Platform Teams – These teams provide platforms and tools to stream-aligned teams to help them deliver on their features and values focus.
Team Interaction Modes
‘X as a service’ – There are strong delivery dependencies in this mode. The different category of teams will offer a tool or a platform as a service, which supports the other team.
Facilitating – This particularly applies to Enabling teams that facilitate and support other teams in upskilling their knowledge, from their own research and proof of concepts.
Collaborating – A two-way communication mode, teams interact and collaborate with each other to produce and consume a service.
Whenever teams interact with each other, it is important to ensure that there isn’t too much interaction to avoid dependencies. Organisations need to define teams and define the interactions that these teams will have and contribute positively towards the symptoms that the organisation would have been presenting in a chaotic and non-lean manner.
Inverse Conway Manoeuvre
The Inverse Conway Manoeuvre recommends evolving your team and organisational structure to promote your desired architecture. This is the opposite to amending the architecture and then anticipating results; your team needs to evolve around the architecture to have a leaner culture.
It is important to note that as easy as it may look, this is a change management process. The organisation cannot come to a standstill or pause, business has to run as usual.
Rutuja recommends baby steps and looking at what areas are least impacted and what areas are most affected and picking areas one by one to tackle the bigger picture.
Team Topologies in real life
Customer Value, Customer Centricity, Product Success are some of the ultimate goals of an organisation.
And to achieve them one of the focus areas for an organisation is to ensure that the teams are set up and interacting efficiently to deliver customer value with speed.
When you start the Team Topologies process, it is important to map the team topology for each team.
The process works in three stages:
Map the current state of your organisation – where do you stand right now?
Analyse the results and define action points – where are you heading?
Implement the actions – what will you change?
In order for the process, all teams need to be onboarded on the concepts of team topologies, including all the definitions and concept applications.
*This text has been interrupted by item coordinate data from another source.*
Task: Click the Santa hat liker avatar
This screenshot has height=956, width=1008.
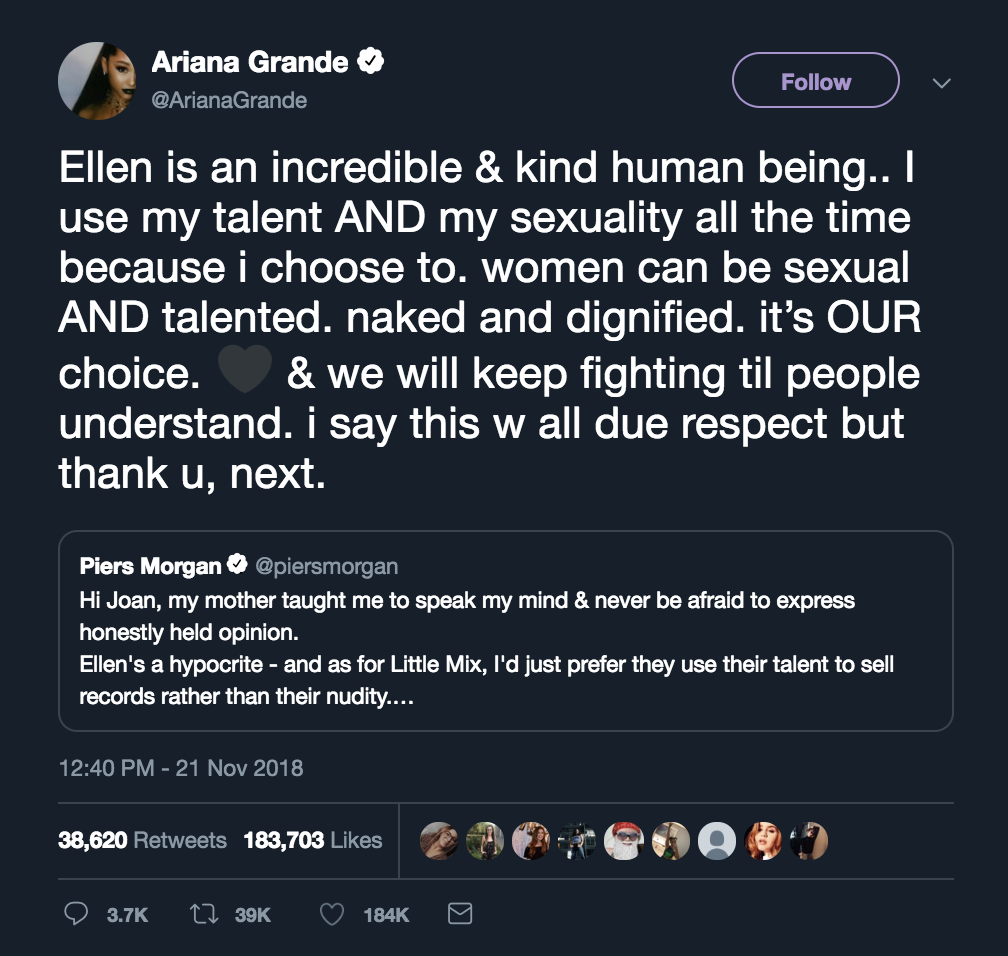Action: coord(623,841)
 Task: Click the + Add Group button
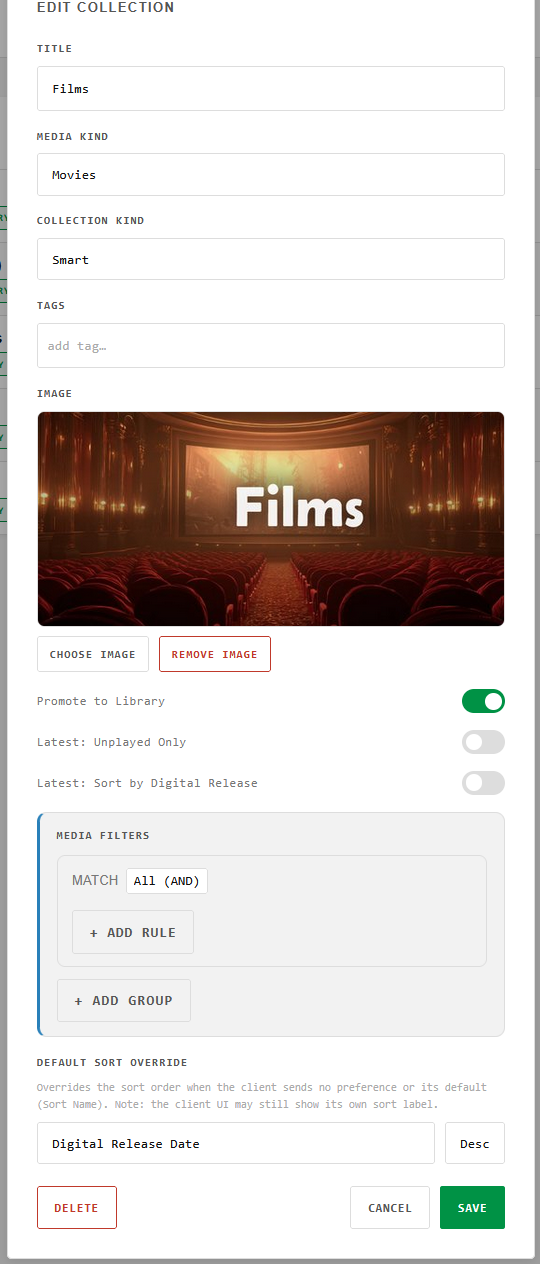[x=124, y=1000]
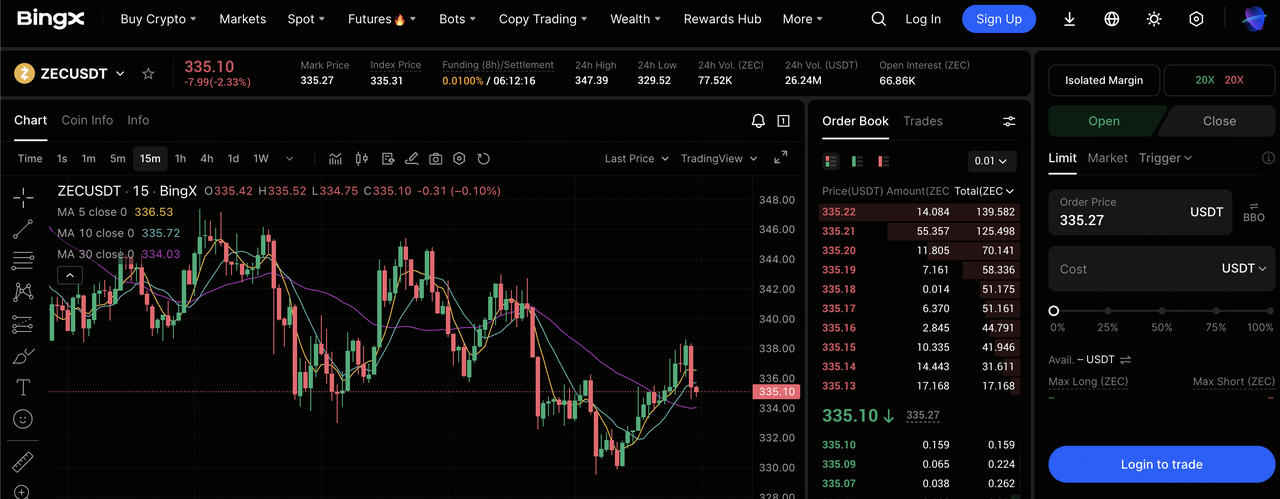Click the Login to trade button
Screen dimensions: 1280x499
(1161, 464)
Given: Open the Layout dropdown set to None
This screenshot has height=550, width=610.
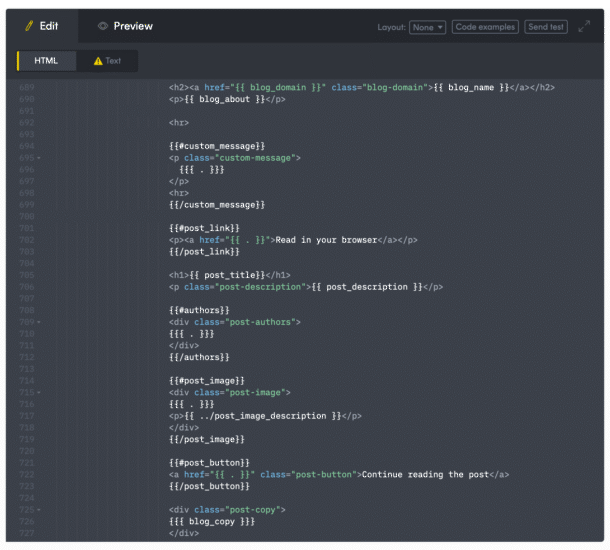Looking at the screenshot, I should pyautogui.click(x=427, y=27).
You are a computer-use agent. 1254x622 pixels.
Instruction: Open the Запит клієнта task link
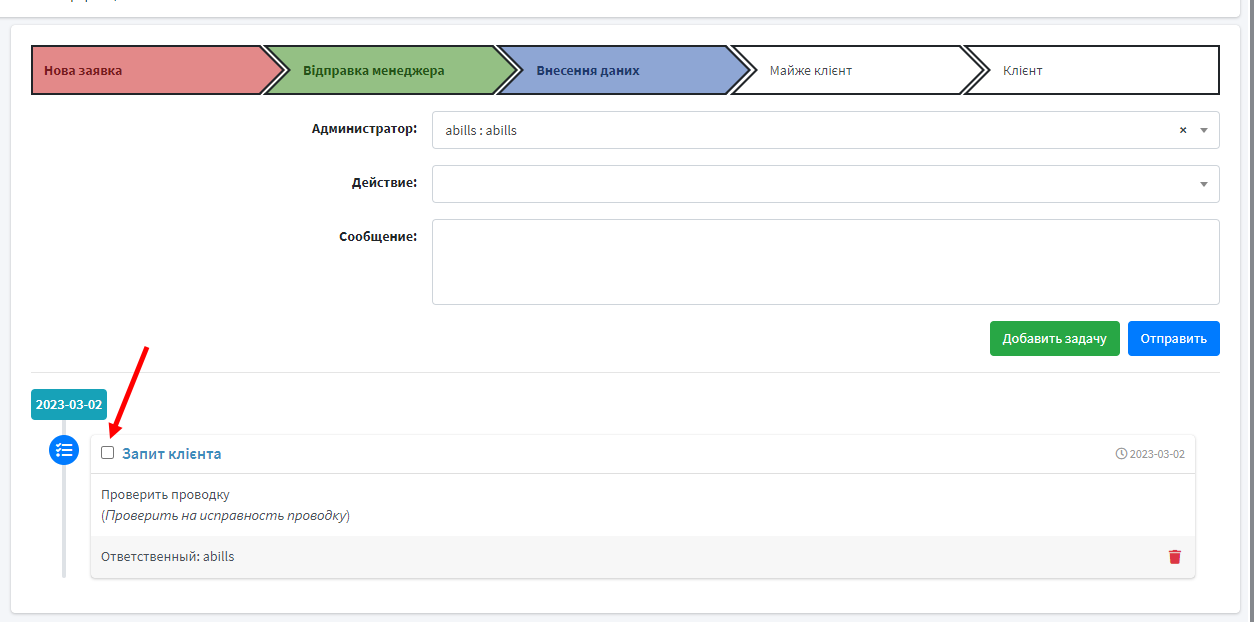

These concepts need to be consistent and with the same definitions so that everyone is speaking the same language.
Once this has been outlined, start drawing out each team’s topology. Whether the team is stream-aligned, enabling or collaborative – note down the interactions and the services produced and consumed, so that there is clarity on where ownerships lie and where they sit against the Value Stream.
It is important to note that at this stage, organisations will have teamsf wearing multiple hats and without clear boundaries. In order to move to a lean structure, there need to be clear boundaries as well as assignment of resources, coaching and mentoring to support the teams in taking ownership of their individual categories.
Rutuja compares these chaotic team types to a bowl of spaghetti or like a spider web.
This can feel overwhelming and for managers can feel like a huge task to untangle the web of dependencies and interactions. Here, it is important to define individual team topologies and understand how individual teams interact amongst themselves, as well as their interaction with another team.
Organisations need to reflect and understand what their dream setup looks like. This is dependent on the individual organisation’s goals and aims and then look at where the organisation wants to evolve its team towards.
Team Topologies alone is not enough. It doesn’t work as a silver bullet.
Team Topologies is one of those concepts that where the more structured, the more well-coordinated and more clear teams get on their ownership, the organisation becomes more productive.
A healthy organisational culture and mindset is a must in making the change management process easier.
The leadership team needs to set clear vision and goals to support teams with autonomy, mastery and purpose and drive excellence.